*DESCRIPTION OF THE TASK:*
Reproduce, with no changes, the lines in the saved entries below, from the line containing "Select the 渦流太極図 name label" to the line containing "point(600,98)", both included.

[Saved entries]
----

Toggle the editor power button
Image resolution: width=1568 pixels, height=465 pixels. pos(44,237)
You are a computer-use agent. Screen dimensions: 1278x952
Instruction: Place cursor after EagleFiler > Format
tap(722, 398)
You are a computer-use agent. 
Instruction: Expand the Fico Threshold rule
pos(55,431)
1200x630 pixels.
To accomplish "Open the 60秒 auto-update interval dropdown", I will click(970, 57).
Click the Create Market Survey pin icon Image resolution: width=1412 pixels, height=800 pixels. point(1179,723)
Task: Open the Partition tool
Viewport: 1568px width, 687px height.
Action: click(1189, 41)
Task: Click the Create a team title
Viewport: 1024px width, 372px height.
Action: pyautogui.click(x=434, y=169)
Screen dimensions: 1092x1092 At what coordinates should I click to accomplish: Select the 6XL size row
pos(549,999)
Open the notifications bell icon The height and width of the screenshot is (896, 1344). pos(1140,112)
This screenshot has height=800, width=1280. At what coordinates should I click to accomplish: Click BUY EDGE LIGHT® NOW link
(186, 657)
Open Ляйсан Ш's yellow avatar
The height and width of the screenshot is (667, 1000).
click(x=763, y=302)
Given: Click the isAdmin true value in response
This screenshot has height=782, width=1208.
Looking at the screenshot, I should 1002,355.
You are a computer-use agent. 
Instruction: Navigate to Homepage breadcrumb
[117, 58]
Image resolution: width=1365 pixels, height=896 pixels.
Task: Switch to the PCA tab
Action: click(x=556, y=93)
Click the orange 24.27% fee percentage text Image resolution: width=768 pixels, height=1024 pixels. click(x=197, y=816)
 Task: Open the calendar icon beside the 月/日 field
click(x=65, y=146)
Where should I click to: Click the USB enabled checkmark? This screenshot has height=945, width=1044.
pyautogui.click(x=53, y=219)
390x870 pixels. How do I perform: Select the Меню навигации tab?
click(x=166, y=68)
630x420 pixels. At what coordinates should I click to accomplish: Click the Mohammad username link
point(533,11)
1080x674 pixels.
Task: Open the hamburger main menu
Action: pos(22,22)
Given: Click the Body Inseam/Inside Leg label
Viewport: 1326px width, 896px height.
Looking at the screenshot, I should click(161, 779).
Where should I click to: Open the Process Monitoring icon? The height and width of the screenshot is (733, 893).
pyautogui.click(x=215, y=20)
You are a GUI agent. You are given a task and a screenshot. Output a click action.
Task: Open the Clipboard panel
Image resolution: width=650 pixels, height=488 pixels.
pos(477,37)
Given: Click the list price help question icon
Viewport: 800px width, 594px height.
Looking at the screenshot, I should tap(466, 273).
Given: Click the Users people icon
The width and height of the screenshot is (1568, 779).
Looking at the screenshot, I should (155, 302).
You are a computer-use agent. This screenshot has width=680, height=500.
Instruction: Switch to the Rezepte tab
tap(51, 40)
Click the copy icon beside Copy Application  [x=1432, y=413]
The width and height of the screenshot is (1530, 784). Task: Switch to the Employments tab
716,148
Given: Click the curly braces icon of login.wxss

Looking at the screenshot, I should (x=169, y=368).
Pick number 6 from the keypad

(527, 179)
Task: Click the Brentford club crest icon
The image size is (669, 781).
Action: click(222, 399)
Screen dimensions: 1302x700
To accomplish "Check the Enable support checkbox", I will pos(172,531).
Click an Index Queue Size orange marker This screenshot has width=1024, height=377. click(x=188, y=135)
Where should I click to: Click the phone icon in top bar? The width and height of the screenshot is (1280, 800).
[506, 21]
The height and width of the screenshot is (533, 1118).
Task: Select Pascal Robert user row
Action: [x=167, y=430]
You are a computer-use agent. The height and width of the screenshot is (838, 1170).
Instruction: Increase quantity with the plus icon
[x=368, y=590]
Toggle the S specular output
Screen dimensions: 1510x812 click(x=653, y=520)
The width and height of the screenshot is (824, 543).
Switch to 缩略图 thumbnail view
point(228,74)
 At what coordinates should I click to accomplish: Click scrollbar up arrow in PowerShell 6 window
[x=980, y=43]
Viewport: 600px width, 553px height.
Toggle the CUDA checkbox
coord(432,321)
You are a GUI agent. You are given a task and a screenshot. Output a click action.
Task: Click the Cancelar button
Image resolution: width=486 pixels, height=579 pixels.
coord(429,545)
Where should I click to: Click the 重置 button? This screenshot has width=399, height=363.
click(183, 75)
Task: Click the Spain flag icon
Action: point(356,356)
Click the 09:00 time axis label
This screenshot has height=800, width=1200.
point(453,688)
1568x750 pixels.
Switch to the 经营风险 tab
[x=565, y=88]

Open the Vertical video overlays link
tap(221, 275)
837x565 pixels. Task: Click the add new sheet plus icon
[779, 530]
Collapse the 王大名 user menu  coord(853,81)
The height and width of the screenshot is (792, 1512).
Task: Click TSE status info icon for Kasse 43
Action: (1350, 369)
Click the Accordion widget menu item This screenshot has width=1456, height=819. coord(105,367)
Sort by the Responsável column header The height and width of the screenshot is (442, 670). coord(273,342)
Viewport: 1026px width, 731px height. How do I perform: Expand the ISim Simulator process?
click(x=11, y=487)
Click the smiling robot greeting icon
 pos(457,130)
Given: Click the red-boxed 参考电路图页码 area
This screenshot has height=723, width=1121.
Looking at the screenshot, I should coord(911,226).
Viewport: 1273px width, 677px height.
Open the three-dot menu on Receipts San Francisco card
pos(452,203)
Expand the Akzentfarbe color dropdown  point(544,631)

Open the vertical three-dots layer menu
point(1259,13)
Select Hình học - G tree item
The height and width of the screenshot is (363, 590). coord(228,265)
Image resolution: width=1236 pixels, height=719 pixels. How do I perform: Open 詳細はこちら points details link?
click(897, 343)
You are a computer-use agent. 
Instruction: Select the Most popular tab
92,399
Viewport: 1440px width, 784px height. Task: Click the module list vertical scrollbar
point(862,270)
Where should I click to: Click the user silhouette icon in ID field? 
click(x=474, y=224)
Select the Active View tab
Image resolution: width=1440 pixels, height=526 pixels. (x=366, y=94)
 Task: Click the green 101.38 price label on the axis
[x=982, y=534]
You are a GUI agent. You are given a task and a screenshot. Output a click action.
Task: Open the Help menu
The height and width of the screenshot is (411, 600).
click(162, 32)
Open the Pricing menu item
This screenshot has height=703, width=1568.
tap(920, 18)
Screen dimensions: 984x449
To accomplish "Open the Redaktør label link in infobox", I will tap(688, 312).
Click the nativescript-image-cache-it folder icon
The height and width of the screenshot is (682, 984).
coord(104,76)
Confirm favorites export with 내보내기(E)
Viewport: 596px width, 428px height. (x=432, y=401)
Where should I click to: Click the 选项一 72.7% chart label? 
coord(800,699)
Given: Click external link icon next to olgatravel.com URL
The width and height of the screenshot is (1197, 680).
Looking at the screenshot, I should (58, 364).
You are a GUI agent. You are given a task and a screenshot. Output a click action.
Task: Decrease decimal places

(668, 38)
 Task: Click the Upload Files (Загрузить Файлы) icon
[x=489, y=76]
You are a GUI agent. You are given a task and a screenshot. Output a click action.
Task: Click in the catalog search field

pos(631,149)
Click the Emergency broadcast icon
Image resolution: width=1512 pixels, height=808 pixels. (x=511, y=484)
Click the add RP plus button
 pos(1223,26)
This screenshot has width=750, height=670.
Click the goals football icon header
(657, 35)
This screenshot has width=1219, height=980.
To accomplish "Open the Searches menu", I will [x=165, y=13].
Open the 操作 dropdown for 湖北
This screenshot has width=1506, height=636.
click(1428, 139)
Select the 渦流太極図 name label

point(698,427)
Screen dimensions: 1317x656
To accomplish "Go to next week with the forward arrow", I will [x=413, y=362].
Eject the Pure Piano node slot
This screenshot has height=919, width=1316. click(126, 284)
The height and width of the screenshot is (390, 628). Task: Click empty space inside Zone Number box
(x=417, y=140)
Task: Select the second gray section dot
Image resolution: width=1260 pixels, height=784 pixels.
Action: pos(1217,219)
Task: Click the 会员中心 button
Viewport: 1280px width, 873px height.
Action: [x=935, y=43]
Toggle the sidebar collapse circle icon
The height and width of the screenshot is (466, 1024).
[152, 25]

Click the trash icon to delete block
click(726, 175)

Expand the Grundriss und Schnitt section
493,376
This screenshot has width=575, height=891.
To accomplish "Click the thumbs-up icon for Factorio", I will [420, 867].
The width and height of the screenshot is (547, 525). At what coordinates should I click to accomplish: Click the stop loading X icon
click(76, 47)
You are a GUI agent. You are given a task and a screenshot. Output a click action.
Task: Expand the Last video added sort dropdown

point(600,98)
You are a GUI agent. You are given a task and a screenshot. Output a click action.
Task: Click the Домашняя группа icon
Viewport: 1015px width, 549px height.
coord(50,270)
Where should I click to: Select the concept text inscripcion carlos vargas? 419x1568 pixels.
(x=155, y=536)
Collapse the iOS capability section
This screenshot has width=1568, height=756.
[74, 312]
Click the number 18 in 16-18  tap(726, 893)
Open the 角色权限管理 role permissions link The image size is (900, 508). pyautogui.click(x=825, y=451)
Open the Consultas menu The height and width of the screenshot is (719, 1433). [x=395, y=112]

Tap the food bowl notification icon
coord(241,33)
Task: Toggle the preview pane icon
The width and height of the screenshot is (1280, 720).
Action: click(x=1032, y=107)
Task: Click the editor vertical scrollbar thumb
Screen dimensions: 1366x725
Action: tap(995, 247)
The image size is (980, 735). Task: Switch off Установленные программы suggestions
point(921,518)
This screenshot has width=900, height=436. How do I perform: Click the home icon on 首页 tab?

----

*RIGHT ANSWER:*
Select the 渦流太極図 name label

point(698,427)
Screen dimensions: 1317x656
To accomplish "Go to next week with the forward arrow", I will [x=413, y=362].
Eject the Pure Piano node slot
This screenshot has height=919, width=1316. click(126, 284)
The height and width of the screenshot is (390, 628). Task: Click empty space inside Zone Number box
(x=417, y=140)
Task: Select the second gray section dot
Image resolution: width=1260 pixels, height=784 pixels.
Action: pos(1217,219)
Task: Click the 会员中心 button
Viewport: 1280px width, 873px height.
Action: [x=935, y=43]
Toggle the sidebar collapse circle icon
The height and width of the screenshot is (466, 1024).
[152, 25]

Click the trash icon to delete block
click(726, 175)

Expand the Grundriss und Schnitt section
493,376
This screenshot has width=575, height=891.
To accomplish "Click the thumbs-up icon for Factorio", I will [420, 867].
The width and height of the screenshot is (547, 525). At what coordinates should I click to accomplish: Click the stop loading X icon
click(76, 47)
You are a GUI agent. You are given a task and a screenshot. Output a click action.
Task: Expand the Last video added sort dropdown

point(600,98)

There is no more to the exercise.